Oggi i residenti civili non impiegati nel carcere dell’isola sono 11, ma solo una, Luisa, 96 anni, ci abita permanentemente. L’andiamo a trovare nella sua bella casetta del presepe con i centrini e le fotografie e il camino ad angolo, e una finestrella dalla quale si vede il mare e chi attracca e riparte dal porto. E viene in mente quel detto che gira, che a Gorgona si piange quando si arriva, ma si piange anche quando si riparte. Ci accompagna Nicola, uno degli 11, tornato per votare (sì, c’è anche un seggio elettorale, nella vecchia scuola ormai abbandonata). Lei nata sull’isola, andata a vivere a Firenze quando s’è sposata ha voluto tornare perché è questa la sua casa. I detenuti la chiamano zia. Vengono a pulirle casa, uno, che ha ormai scontato la pena, la chiama sempre per sapere come sta. Una grande famiglia non convenzionale, questa è la vita sull’isola.

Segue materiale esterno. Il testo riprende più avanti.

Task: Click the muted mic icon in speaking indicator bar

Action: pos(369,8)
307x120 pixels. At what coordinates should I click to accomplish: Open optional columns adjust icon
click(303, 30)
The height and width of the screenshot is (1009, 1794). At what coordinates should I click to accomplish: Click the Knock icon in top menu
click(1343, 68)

Riprendere a far vino nell’isola non è stata una passeggiata. Il direttore di allora, Carlo Mazzerbo, ideatore del progetto e dell’idea di far lavorare i detenuti a contatto con la natura (sono rinchiusi solo di notte) imparando un mestiere che potessero spendersi una volta liberi, per riattivare quelle vigne (ormai ne era rimasto solo un ettaro) mandò lettere a tutte le aziende vinicole e nessuno rispose.

Un lavoro lontano dai lustri e cristalli ed etichette d’artista e opere site specific della viticultura d’oggi. Poi i Frescobaldi decisero di accettare la sfida.

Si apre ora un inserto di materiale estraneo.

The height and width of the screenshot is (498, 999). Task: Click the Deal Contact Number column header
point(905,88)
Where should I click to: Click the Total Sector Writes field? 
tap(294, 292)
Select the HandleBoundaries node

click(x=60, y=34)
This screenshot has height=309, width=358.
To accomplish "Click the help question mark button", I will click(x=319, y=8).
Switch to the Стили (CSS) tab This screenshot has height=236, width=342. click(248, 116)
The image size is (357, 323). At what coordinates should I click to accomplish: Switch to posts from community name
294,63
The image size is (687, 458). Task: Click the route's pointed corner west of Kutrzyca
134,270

“La prima volta che entri dentro ti misurano la febbre per capire dove puoi arrivare. Nel carcere ci si divide per nazionalità, per questo i detenuti scelti per la vigna sono sempre di nazionalità diverse: al momento ci sono un italiano, un rumeno e un tunisino” racconta Federico Falossi, che ha seguito per Frescobaldi il progetto fin dall’inizio. La cosa più dura, si capisce, non è stato riattivare una vigna semiabbandonata e soffocata dalla vegetazione, ma l’aspetto psicologico e dei rapporti interpersonali.

È un progetto costoso, quello di Gorgona: 80 detenuti (ci sarebbe posto per un’altra decina), una specie di carcere-premio, di isola felice. Qui si arriva, su richiesta, a fine pena e tutti lavorano: c’è il forno, gli immobili da sistemare, le stalle e l’orto. E tutti sono pagati, poco, dallo Stato per il loro lavoro. La vigna impiega tre detenuti, a rotazione, assunti da Frescobaldi con contratto regolare (sono pagati quindi tre volte più degli altri). Altri due o tre si aggiungono durante la vendemmia.

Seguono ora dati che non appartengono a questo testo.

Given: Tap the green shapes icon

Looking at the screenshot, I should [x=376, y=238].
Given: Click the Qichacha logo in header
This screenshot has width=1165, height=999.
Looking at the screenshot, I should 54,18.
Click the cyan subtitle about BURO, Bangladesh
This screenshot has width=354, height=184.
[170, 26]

Tutti imparano un mestiere o si perfezionano, così una volta usciti sarà più facile trovare un lavoro ed evitare di ricadere nell’illegalità. “Qui la recidiva è praticamente annullata” dice il direttore del carcere.

È proprio questo il senso del progetto e della scritta che accoglie ogni visitatore, che sia un parente o un giornalista, come noi invitato alla degustazione dell’annata in corso (che avviene sempre in anteprima sull’isola) o un semplice turista che partecipa al tour organizzato dal Parco dell’Arcipelago Toscano (due giorni a settimana, su richiesta e naturalmente presentando la dovuta documentazione, non siamo a Disneyland). Quello di un esempio, di uno stimolo a far diventare il carcere qualcosa di diverso dalla realtà da incubo della gran parte delle sovraffollate carceri italiche.

Un senso che quest’anno, alla presentazione dell’annata 2023 del Gorgona Bianco (la dodicesima prodotta), è stato ulteriormente sottolineato dalla presenza di una delegazione di detenuti da “uno dei migliori istituti penitenziari d’Italia”, come è stato definito, ovvero quello con la più bassa recidiva: Bollate. Hanno preparato il pranzo con lo staff del ristorante interno InGalera, che orgogliosamente si autodefinisce “il ristorante del carcere più gourmet d'Italia”.

Perché, come ha sottolineato la responsabile e presidente della cooperativa Abc La sapienza in tavola, Silvia Polleri, “i progetti di reinserimento si possono fare anche in una grigia città come Milano, non solo in questa meravigliosa isola”.

L’augurio e il senso di tutto ciò, in fondo, è proprio quello.